EXERCISE DETAILS:
Switch "screenshot" to "capture" throughout the material below, and leave everything else as it is.

RECORDS TO PROCESS:
——

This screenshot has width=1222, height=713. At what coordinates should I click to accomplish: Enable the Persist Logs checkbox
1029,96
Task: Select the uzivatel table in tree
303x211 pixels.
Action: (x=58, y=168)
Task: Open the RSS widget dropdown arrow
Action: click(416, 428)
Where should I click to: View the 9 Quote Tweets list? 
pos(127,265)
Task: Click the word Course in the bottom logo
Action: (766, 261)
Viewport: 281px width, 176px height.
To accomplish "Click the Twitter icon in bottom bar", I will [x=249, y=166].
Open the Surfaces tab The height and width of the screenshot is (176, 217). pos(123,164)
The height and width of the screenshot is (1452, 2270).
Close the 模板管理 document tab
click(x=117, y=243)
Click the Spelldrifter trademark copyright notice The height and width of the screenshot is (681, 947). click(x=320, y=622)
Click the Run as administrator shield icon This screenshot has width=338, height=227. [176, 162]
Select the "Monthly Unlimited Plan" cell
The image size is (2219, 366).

——

TASK RESULT:
This capture has width=1222, height=713. At what coordinates should I click to accomplish: Enable the Persist Logs checkbox
1029,96
Task: Select the uzivatel table in tree
303x211 pixels.
Action: (x=58, y=168)
Task: Open the RSS widget dropdown arrow
Action: click(416, 428)
Where should I click to: View the 9 Quote Tweets list? 
pos(127,265)
Task: Click the word Course in the bottom logo
Action: (766, 261)
Viewport: 281px width, 176px height.
To accomplish "Click the Twitter icon in bottom bar", I will [x=249, y=166].
Open the Surfaces tab The height and width of the capture is (176, 217). pos(123,164)
The height and width of the capture is (1452, 2270).
Close the 模板管理 document tab
click(x=117, y=243)
Click the Spelldrifter trademark copyright notice The height and width of the capture is (681, 947). click(x=320, y=622)
Click the Run as administrator shield icon This capture has width=338, height=227. [176, 162]
Select the "Monthly Unlimited Plan" cell
The image size is (2219, 366).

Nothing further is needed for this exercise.